Optimal design of fractional-order proportional integral derivative controllers for structural vibration suppression

Each algorithm was run 30 times, with the number of iterations set to 100 under El Centro earthquake. The coefficients for all FOPID controllers, which were the average values derived from the 30 runs, are summarized for each optimization method in (Table 6). After being designed based on the El Centro earthquake, the controller design was evaluated using the other five earthquakes. This strategy tried to demonstrate the controllers’ effectiveness and practicality.

These controllers were optimized to provide the best results considering the five performance indices \(J_1\) to \(J_5\) introduced earlier. Table 7 presents the obtained values of the indices using the various algorithms under different earthquakes.

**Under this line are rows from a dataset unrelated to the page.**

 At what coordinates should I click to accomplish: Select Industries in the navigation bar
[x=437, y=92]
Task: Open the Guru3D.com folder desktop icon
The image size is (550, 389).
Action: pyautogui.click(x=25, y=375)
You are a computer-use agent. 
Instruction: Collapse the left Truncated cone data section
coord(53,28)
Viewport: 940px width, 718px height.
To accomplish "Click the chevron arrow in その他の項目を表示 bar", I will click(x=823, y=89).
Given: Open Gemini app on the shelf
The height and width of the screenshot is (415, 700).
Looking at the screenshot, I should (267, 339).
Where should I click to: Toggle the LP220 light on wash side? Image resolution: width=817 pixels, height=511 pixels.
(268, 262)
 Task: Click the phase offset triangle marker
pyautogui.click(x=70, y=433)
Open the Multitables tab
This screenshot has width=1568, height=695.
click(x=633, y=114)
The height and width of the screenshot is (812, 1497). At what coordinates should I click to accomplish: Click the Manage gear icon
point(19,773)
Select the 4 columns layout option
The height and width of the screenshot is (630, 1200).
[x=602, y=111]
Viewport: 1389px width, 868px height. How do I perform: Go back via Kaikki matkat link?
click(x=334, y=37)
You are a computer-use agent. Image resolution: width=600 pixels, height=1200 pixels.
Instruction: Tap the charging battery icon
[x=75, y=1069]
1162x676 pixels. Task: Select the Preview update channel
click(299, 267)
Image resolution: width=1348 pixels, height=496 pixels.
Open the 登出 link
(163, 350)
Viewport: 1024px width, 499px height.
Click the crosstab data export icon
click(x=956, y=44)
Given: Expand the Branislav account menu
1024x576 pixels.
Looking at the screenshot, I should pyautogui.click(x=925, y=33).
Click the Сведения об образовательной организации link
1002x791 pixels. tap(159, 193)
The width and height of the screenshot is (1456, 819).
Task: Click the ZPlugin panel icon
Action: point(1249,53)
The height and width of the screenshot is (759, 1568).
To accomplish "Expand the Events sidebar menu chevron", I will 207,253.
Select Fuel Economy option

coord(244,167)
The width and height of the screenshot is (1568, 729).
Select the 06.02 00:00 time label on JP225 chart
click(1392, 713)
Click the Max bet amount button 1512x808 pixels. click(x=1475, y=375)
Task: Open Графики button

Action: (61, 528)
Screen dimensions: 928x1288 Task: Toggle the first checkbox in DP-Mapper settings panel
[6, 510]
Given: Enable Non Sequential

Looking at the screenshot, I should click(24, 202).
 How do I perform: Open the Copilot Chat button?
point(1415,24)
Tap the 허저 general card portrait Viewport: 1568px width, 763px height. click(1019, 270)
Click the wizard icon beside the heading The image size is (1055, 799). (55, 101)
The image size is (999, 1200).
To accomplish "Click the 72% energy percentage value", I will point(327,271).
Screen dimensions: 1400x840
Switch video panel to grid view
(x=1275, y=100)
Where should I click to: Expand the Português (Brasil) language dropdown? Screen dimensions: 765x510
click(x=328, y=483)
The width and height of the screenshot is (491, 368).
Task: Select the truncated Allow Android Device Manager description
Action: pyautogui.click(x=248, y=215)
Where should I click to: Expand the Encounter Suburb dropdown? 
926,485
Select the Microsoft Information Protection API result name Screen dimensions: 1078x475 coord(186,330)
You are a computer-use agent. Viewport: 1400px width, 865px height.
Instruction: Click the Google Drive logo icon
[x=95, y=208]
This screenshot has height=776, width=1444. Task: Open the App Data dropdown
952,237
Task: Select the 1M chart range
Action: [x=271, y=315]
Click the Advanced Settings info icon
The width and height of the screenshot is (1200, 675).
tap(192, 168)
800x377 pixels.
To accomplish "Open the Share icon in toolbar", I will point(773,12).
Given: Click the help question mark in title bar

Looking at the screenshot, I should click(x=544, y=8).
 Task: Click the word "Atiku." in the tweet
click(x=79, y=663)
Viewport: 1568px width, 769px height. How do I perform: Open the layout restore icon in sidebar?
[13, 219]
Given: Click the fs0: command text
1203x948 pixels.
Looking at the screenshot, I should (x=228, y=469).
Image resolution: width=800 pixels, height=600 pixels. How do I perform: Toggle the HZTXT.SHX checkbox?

Considerable variations can be seen in the performance of the algorithms across different earthquakes in both examples. In the 3-story structure, for the El Centro earthquake, the CryStAl algorithm demonstrates its superiority with the lowest \(J_1\) value of 0.264, outperforming SPO (\(J_1=\) 0.326), PSO (\(J_1=\) 0.313), HS (\(J_1=\) 0.326), KH (\(J_1=\) 0.426), ACO (\(J_1=\) 0.452), GA (\(J_1=\) 0.303), GWO (\(J_1=\) 0.330), HHO (\(J_1=\) 0.296), SSA (\(J_1=\) 0.380), HO (\(J_1=\) 0.334), and DSA (\(J_1=\) 0.302). In terms of minimizing displacement, CryStAl performs approximately 23.7%, 15.7%, 23.4%, 61.8%, 71.7%, 43.2%, 10.5%, 10.4%, 30.5%, 21.0%, and 12.6% better than SPO, PSO, HS, KH, ACO, GA, GWO, HHO, SSA, HO, and DSA, respectively. For index \(J_2\), CryStAl (\(J_2\)= 0.285) once again demonstrates its efficiency, outperforming SPO (\(J_2\)= 0.326), PSO (\(J_2\)= 0.319), HS (\(J_2\)= 0.327), KH (\(J_2\)= 0.402), ACO (\(J_2\)= 0.435), GA (\(J_2\)=0.313), GWO (\(J_2\)=0.329), HHO (\(J_2\)=0.308), SSA (\(J_2\)=0.361), HO (\(J_2\)=0.331), and DSA (\(J_2\)=0.312). In terms of reducing acceleration, the performance of CryStAl is around 12.1, 10.4, 12.9, 29.2, 34.6, 8.95, 13.37, 7.47, 21.05, 16.1, and 9.5% better than SPO, PSO, HS, KH, ACO, GA, GWO, HHO, SSA, HO, and DSA, respectively.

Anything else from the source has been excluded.